Catalunyan separatists will now use that minority 47% of votes (on a 76% turnout), which has given them 72 seats in the regional parliament, sufficient to start secession. Spain will not permit it. Everything from the arrest of the separatist leaders to the military occupation of Catalunya is then possible, and Spain will be backed by the capi of the EU. 

As much in favour of both self-determination and localism as I am, I cannot say I support the separatists in their proposed actions. They simply don't enjoy the necessary clear democratic mandate for their intentions. Which is also why Sturgeon is farting into the wind with her bluster on Scotland. 

The alternative for Spain, to refrain from using force and to allow Catalunya to secede only to watch it collapse without the Euro and without membership of the EU, is attractive in offering an object lesson to Scotland but little else. Effective diplomacy is simply beyond the idiot clowns from Brussels. So we have a recipe for even more chaos in the Med.


DeeDee99 said...

The English didn't grant Scotland a Referendum; the British Government did.
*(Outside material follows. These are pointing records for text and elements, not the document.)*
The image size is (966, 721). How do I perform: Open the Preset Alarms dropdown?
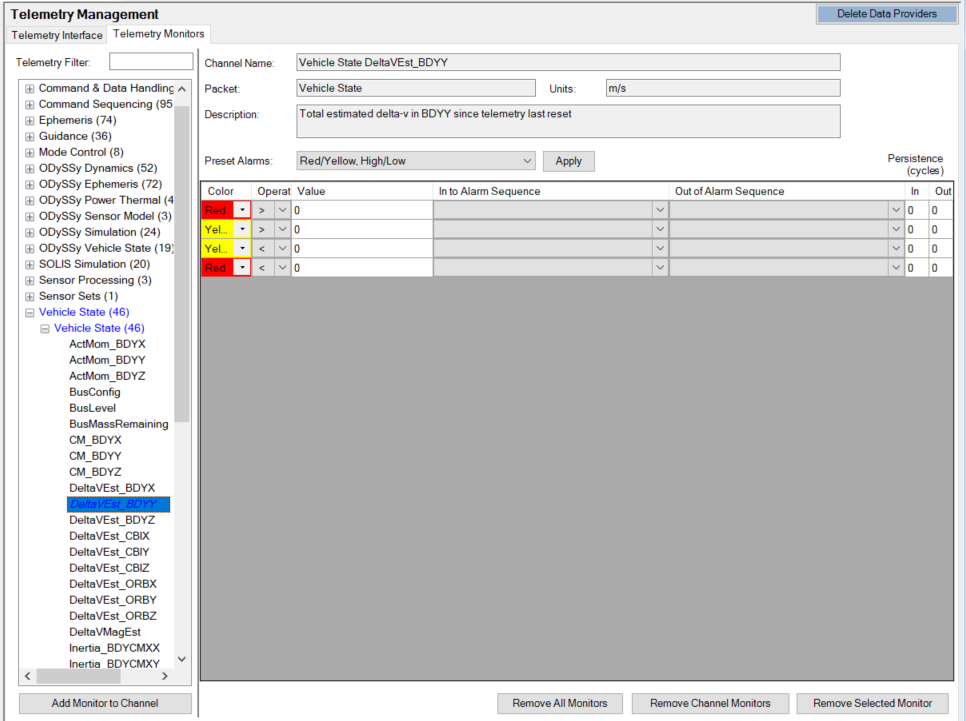pyautogui.click(x=527, y=161)
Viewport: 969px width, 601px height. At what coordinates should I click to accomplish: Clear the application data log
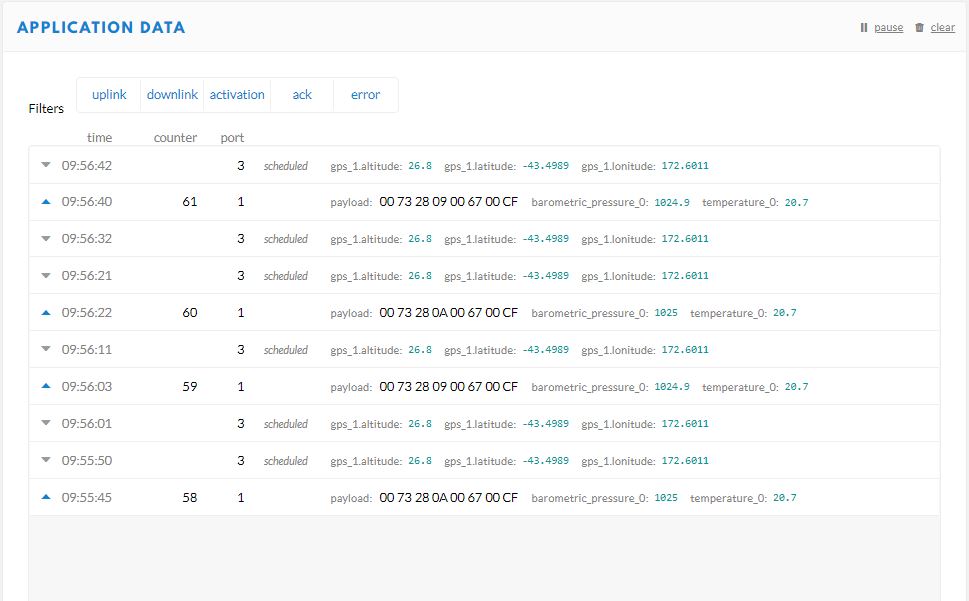click(942, 28)
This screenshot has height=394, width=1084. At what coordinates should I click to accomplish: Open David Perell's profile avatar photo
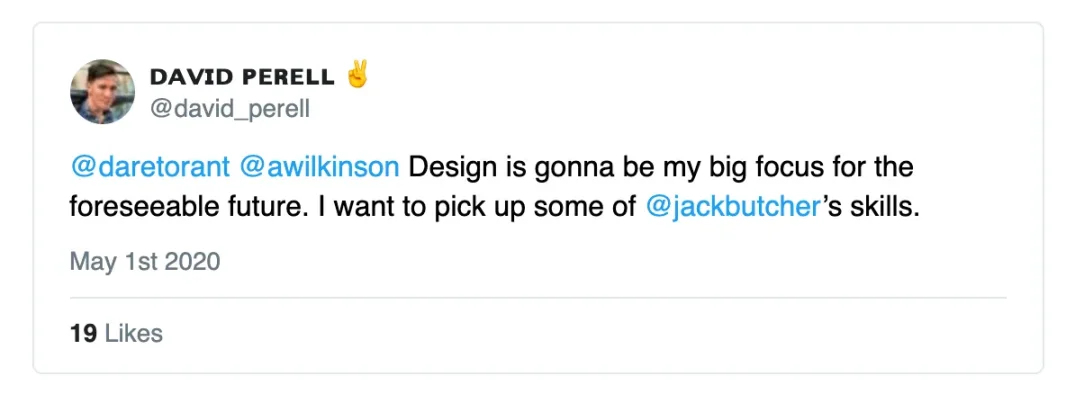coord(102,92)
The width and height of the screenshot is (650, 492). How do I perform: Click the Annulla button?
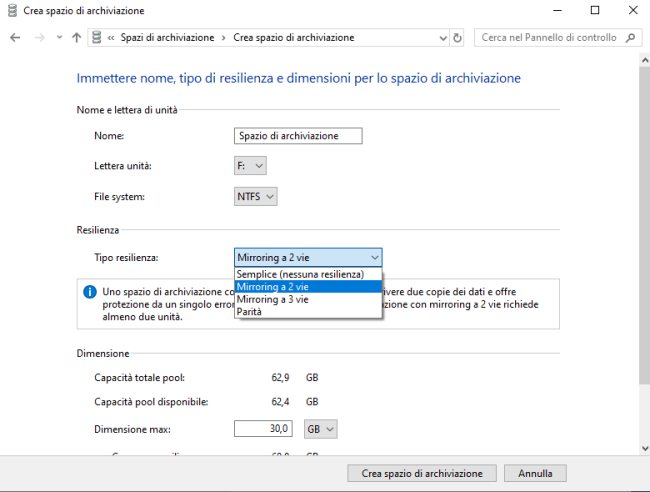pyautogui.click(x=535, y=473)
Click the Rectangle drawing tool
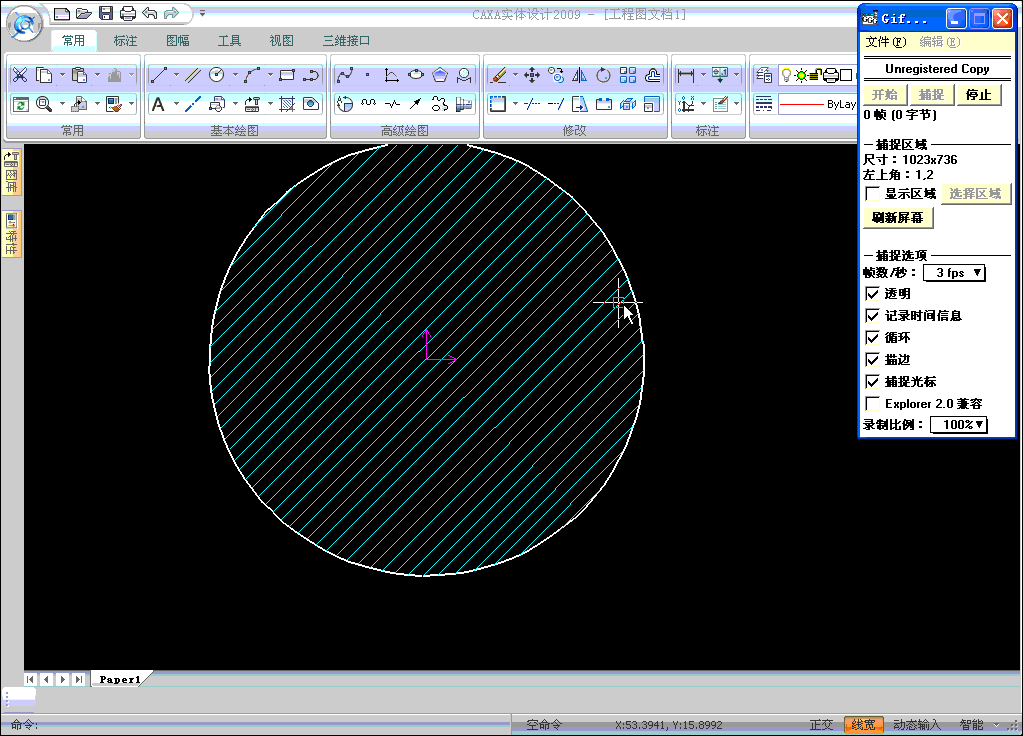 tap(287, 75)
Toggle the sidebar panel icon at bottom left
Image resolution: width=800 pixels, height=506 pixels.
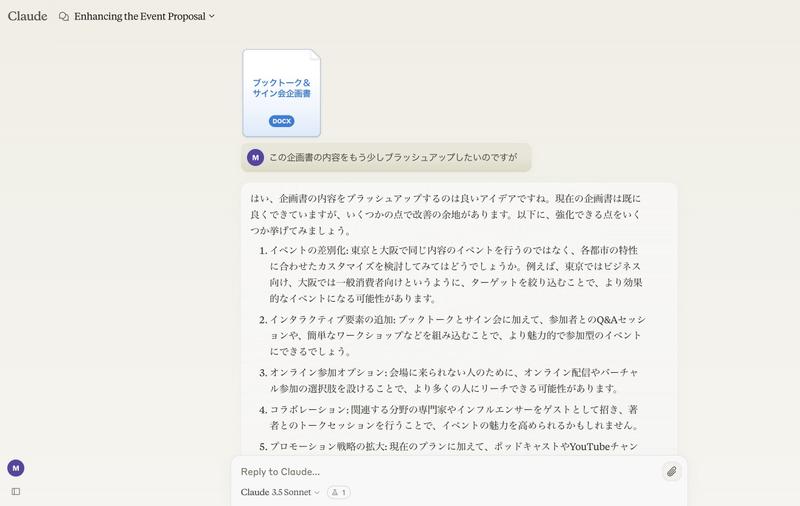(x=16, y=492)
The English have no devolved political power in the UK; we are not recognises as a singe entity - a nation - as the Scots are. No-one knows what the English would have done, given the opportunity.
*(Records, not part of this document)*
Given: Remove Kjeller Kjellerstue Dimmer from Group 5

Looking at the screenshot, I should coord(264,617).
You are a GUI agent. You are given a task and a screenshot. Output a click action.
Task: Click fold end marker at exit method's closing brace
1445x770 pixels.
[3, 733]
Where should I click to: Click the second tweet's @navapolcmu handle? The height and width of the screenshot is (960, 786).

Spain would do well to give Catalunya a Referendum on independence because it's far better to settle these issues democratically. The alternative is the IRA/ETA route and I expect some Catalyans are already dusting off the ETA bomb-making manual.

DAD said...

If Catalunya leaves Spain (we are told) it must leave the EU (and the Euro).

If Scotland leaves the UK (we are tols) it will remain in the EU.
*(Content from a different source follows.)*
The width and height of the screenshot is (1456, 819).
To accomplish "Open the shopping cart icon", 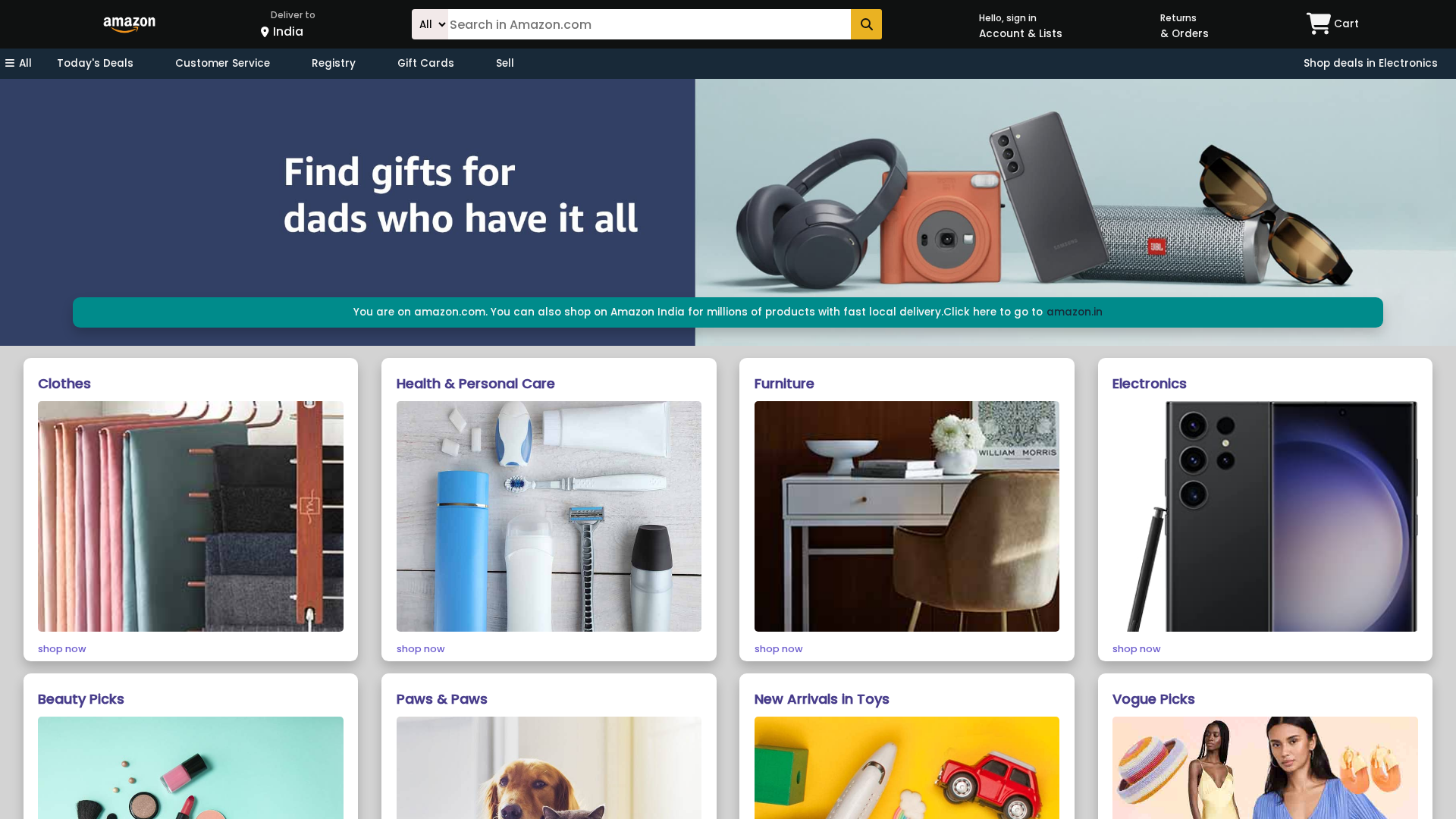I will click(1318, 24).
Why is there is a difference ?

Billy Marlene said...

Add to that the cinema tragedy in Vitoria-Gasteiz last Saturday.

248 perished in the fire due to there only being one emergency door.

Just proves that you shouldn't put all your Basques in one exit.

Budgie said...

Completely off topic, I would like to announce that the world does not appear to have ended.

Budgie said...

DAD, I thought we were all told during the neverendum that, since the SNP intended Scotland to voluntarily secede from the UK, Scotland would have to apply to join the EU (and hence be required to accept the euro)? So that appears to be the same.

One of the main planks of the EU is the aim to engineer the "EU of the regions", in order to destroy the influence of the nation state. This is also why the free movement of people is so dear to the EU's zombie heart (though disguised in the Single Market).

It is natural that this EU policy should open the door to the more grievance-prone regions first - hence the Catalans, Northern League and our very own Scots.

Anonymous said...

In many aspects, the comparison is specious.

Not least, by contrasting the economic situations and betwixt; the sweats and England, as compared with Catalunya and the rest of peninsula excepting the Portuguese.
There is, it must be noted, one rather big difference, whereas Scotland is supported by England and if Scotland left the union to attempt to fend for itself it would be in immediate great financial trouble, especially when one realizes it would be run by a bunch of Marxist redistribution policy loving eejits and England would laugh all the way to the BoE.
In Catalunya's case, it is the engine room of the 'Spanish' economy and it is the richest region in Spain by far - thus if, Catalunya choose to leave it's Spaniard cousins - those left behind would suffer most...........And Catalunya would be laughing.

Could Catalunya a nation founded on trade and seafaring survive outside of the EU and Spain? Of course they bloody could - and therein: that's what worries Madrid and Brussels so much.

Anonymous said...

It looks like the EU would actually facilitate Catalonia, its in their interests to do so.
Its the wealthiest part of Spain.
They'll change the rules if it suits them.

Anonymous said...

DeeDee99 said @ 07:01

'The English didn't grant Scotland a Referendum; the British Government did. The English have no devolved political power in the UK; we are not recognised as a singe entity - a nation - as the Scots are. No-one knows what the English would have done, given the opportunity.'

That is correct, and the only non-nation nation in Europe. Furthermore the British Government actively suppresses English identity, a repeat of what it once did to Welsh identity - for instance I have friends who have been arrested by the police for gathering in an open field to celebrate the life of the original English patron saint, St. Edmund.

A former Home and Foreign Secretary said this:

"The English, as a race, are not worth saving.." - Jack Straw

Easily our darkest time since William of Normandy took papal gold and hired a mercenary army. The time to fight or die is upon us.